結晶の大きさは数ミリ程度。抜け落ちて結晶面の印象だけの部分もある。脱落した結晶は、椀掛けしたり、雨に洗われた表土に露出しているものを拾うなど、簡単に集めることができる。
高温石英を多量に含む凝灰岩と、玄武岩質の礫を主体とする(竜の口層基底?の)礫岩との不整合面。
不整合面拡大。境界は明瞭で、下位の凝灰岩の上面はややでこぼこしている。不整合面直上は、ここでは砂岩〜細粒礫岩から始まっている。礫岩のレキは、近くに露出する三滝玄武岩から由来するものがほとんどのようだ。よく見ると礫岩には砂の多い薄層がはさまっていて、層理面がわかる。礫岩層の層理は不整合面にわずかに斜交している。
滝のできかたもよくわかる。下位のやわらかい凝灰岩、上位の硬い礫岩の浸食され方の違いが見える。
露頭右側手前に見られる、下位の凝灰岩層の上位に見られる、傾斜した薄い炭層。この連続方向で層理面がわかる。傾斜不整合の関係がわかる。
炭層の上位に見られる、火山豆石(ash-pisolite)を含む細粒砂岩〜シルト岩。

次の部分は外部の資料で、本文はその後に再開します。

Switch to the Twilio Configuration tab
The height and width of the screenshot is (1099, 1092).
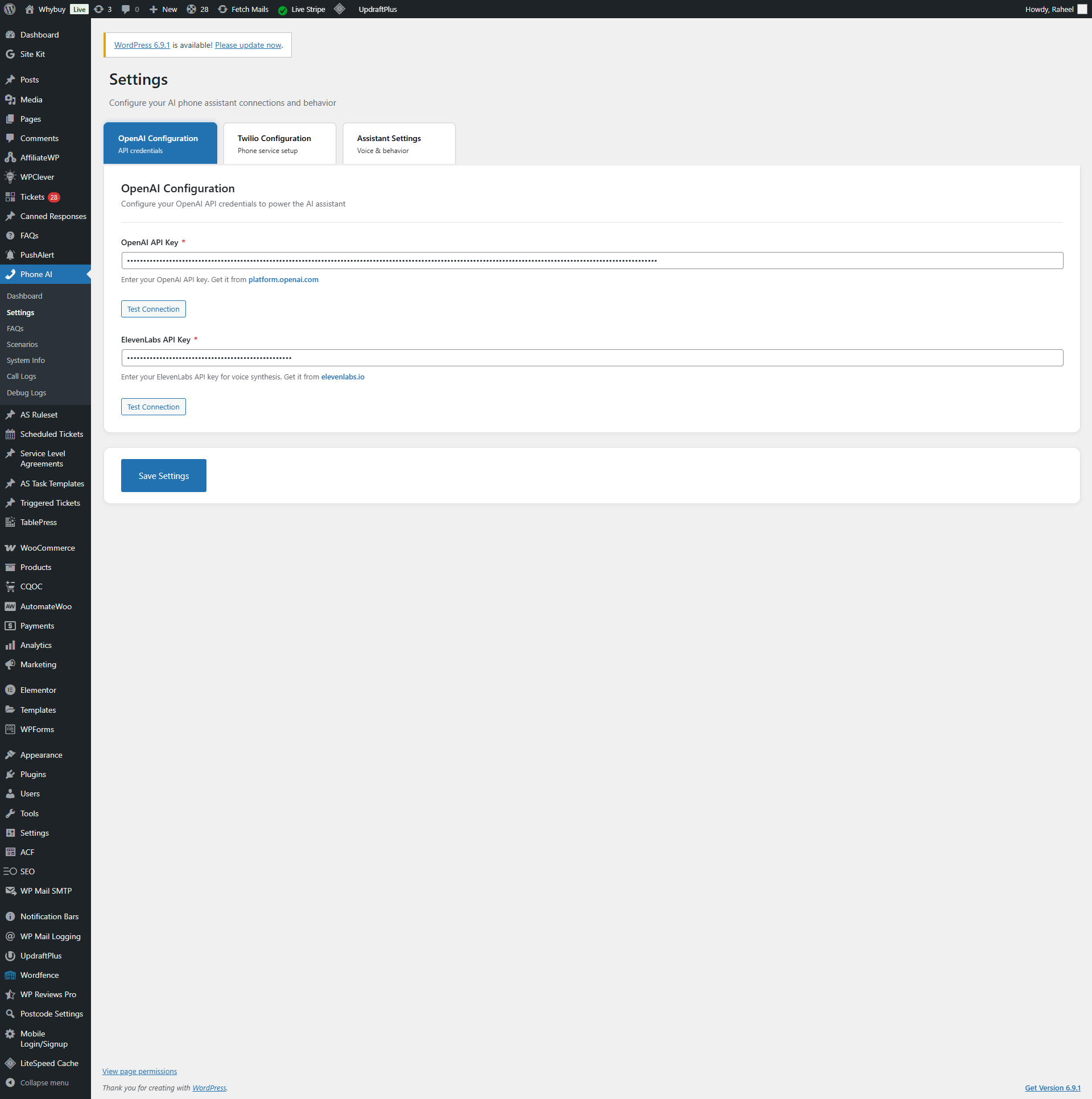pos(279,143)
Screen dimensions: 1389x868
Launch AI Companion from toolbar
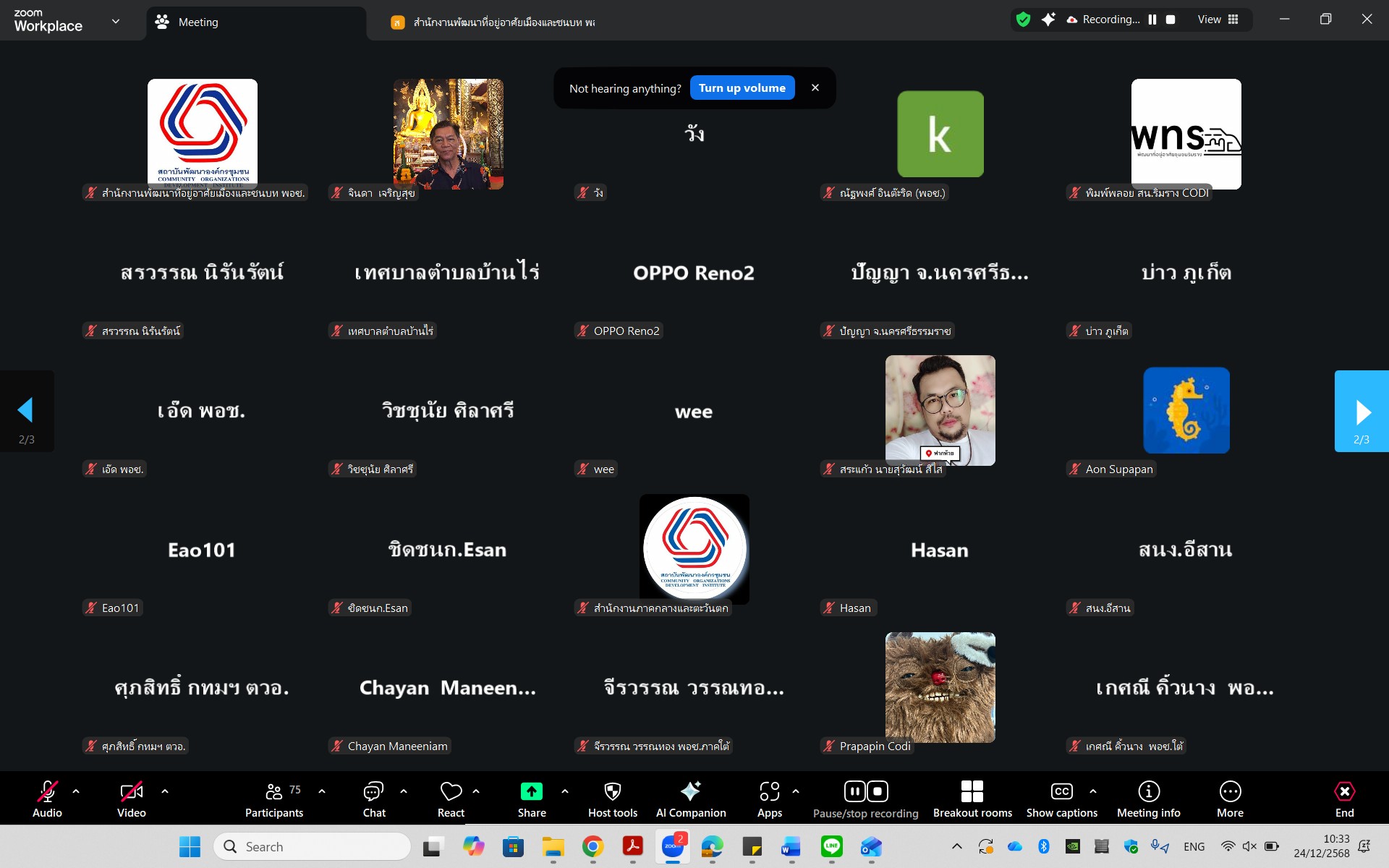pyautogui.click(x=690, y=792)
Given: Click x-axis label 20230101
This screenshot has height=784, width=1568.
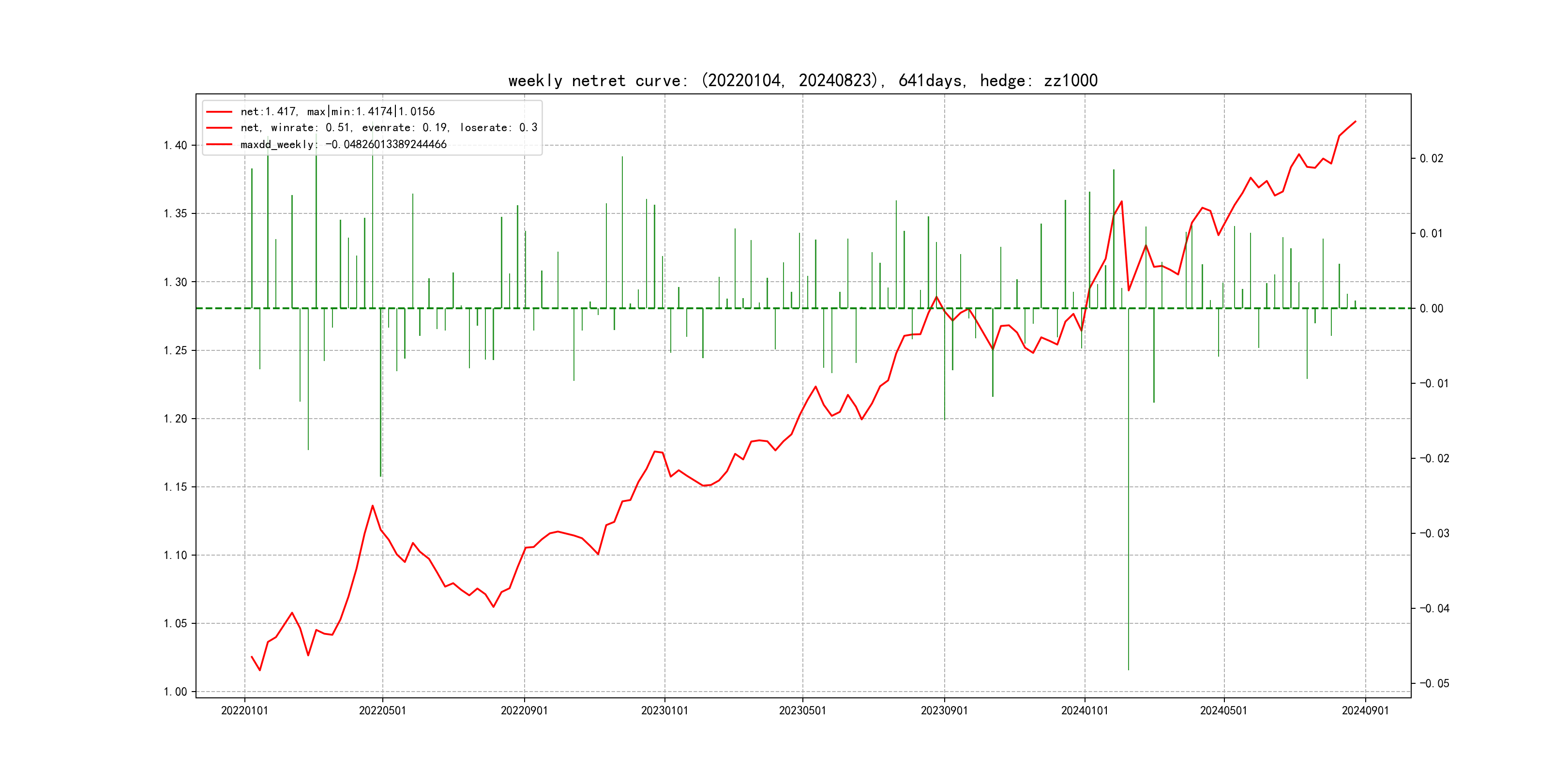Looking at the screenshot, I should 664,710.
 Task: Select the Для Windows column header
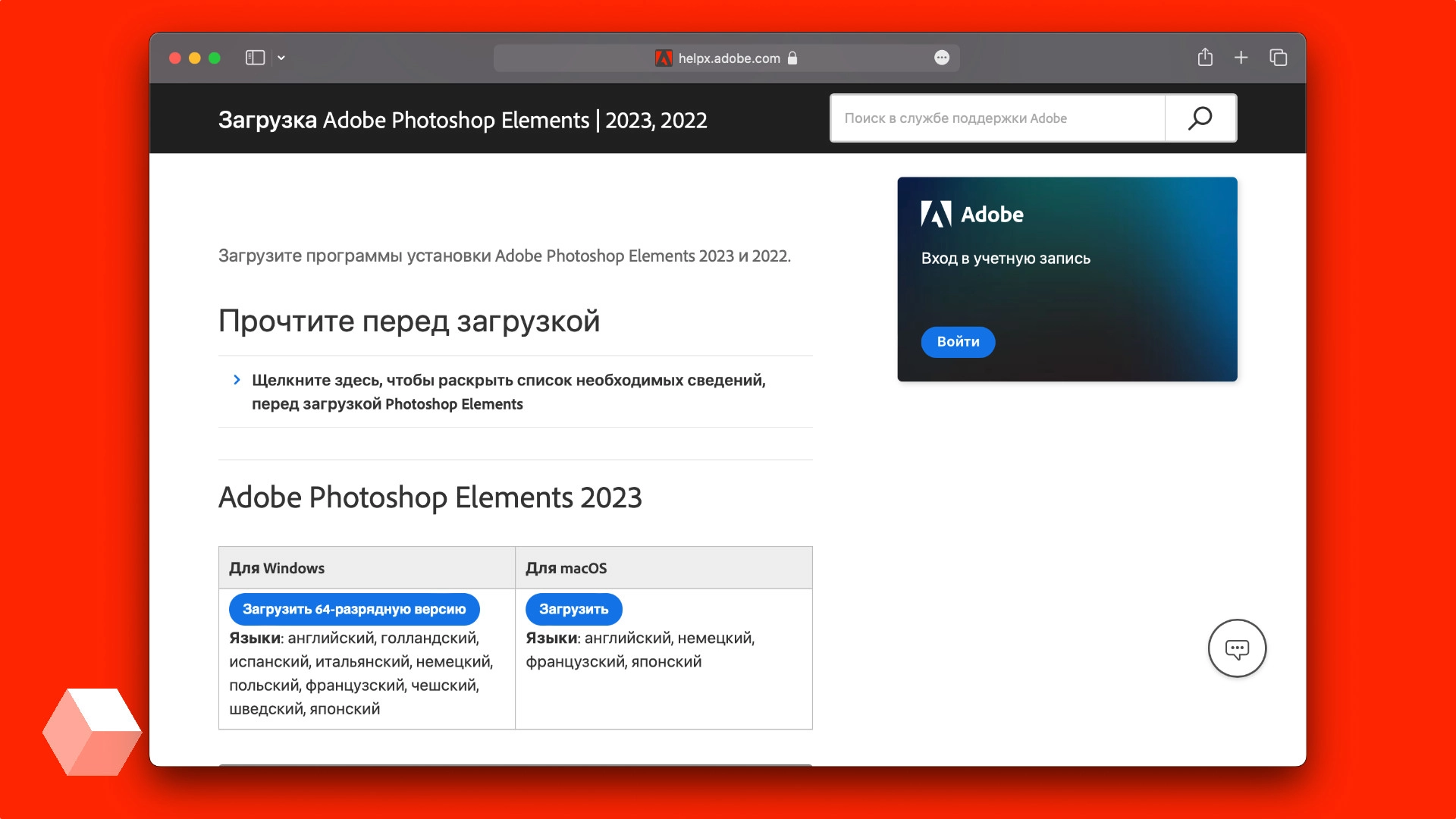(278, 567)
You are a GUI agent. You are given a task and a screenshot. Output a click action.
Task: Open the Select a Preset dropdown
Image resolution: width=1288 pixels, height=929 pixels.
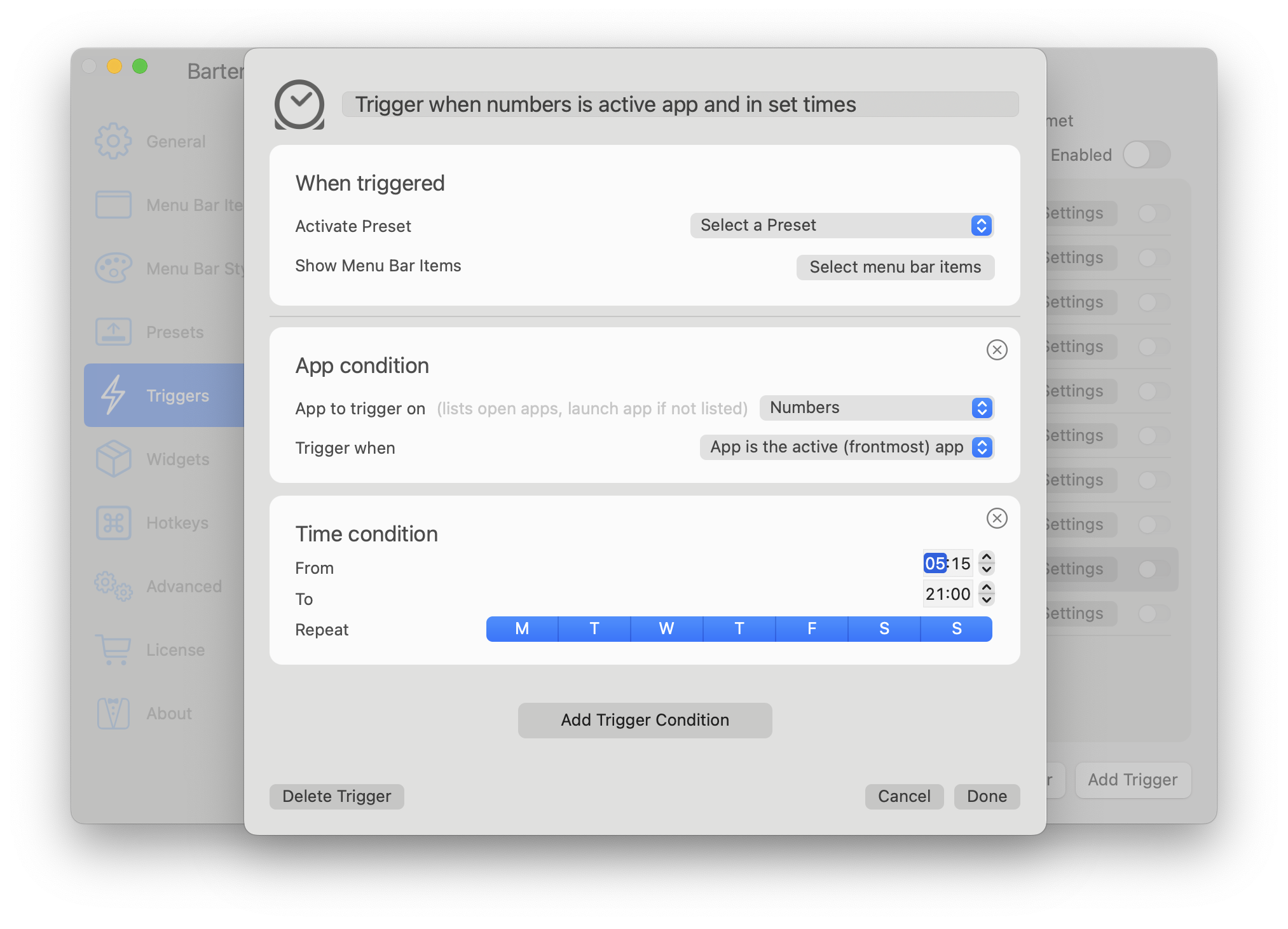[840, 226]
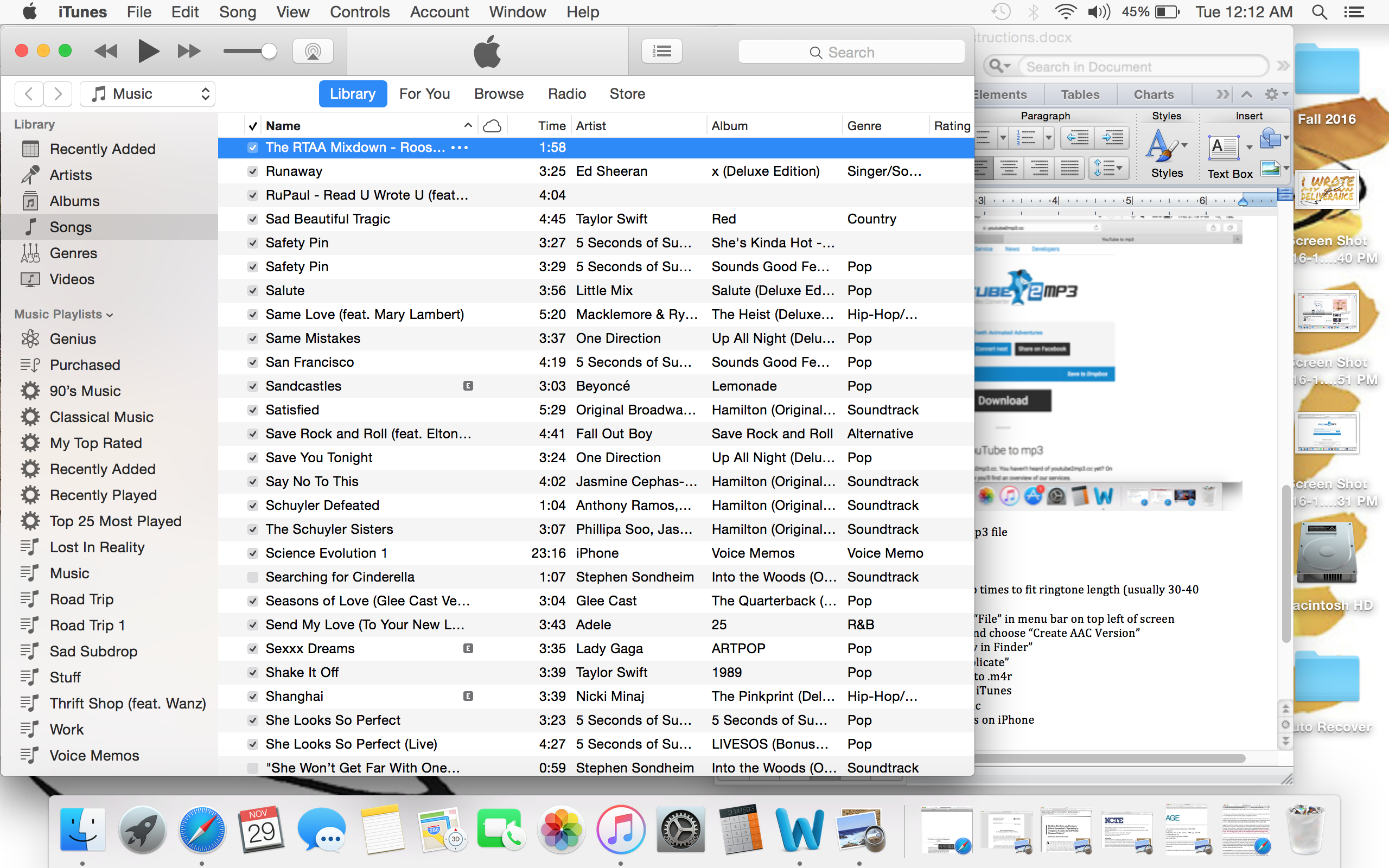Viewport: 1389px width, 868px height.
Task: Enable checkbox for Searching for Cinderella
Action: point(252,577)
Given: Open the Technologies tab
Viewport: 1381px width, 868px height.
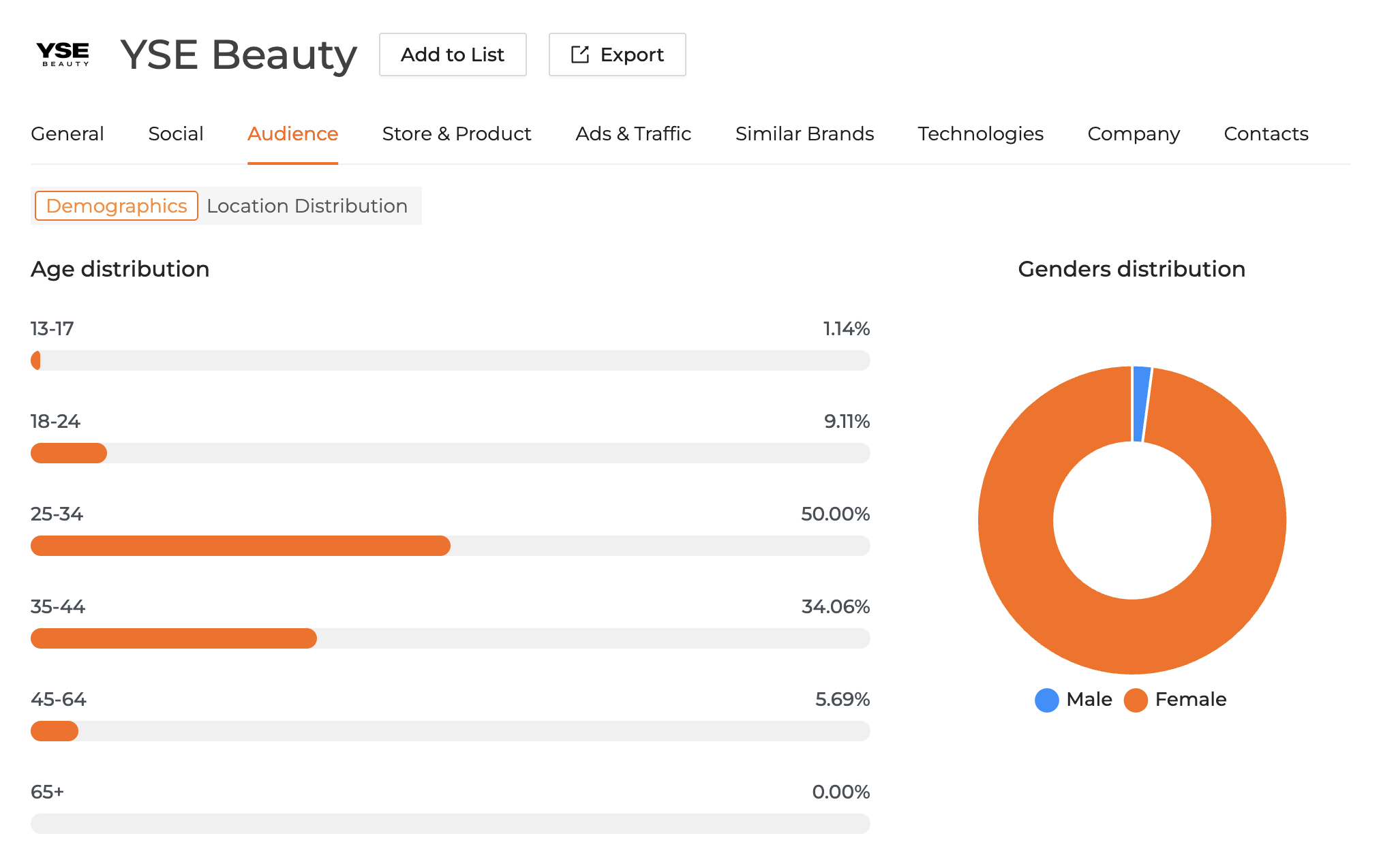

同上。火山豆石の断面が見える。破片になった豆石もあるのが面白い。
炭層の連続を露頭上方に追いかけると、礫岩との境界で切られていて、境界に凹凸があり、おそらく傾斜不整合の関係。なお、下位の薄い炭層が露頭奥では逆向きに傾斜して現れ、ゆるく褶曲しているのがわかる。小規模な構造運動(変位)があったこと、礫岩堆積までに時間間隙があったことを示す。
礫岩の上位にみられる、竜の口層の化石密集層。堆積後に地層が乱されているところもあり、この周辺は(垂直)変動の速いところであったという印象を受ける。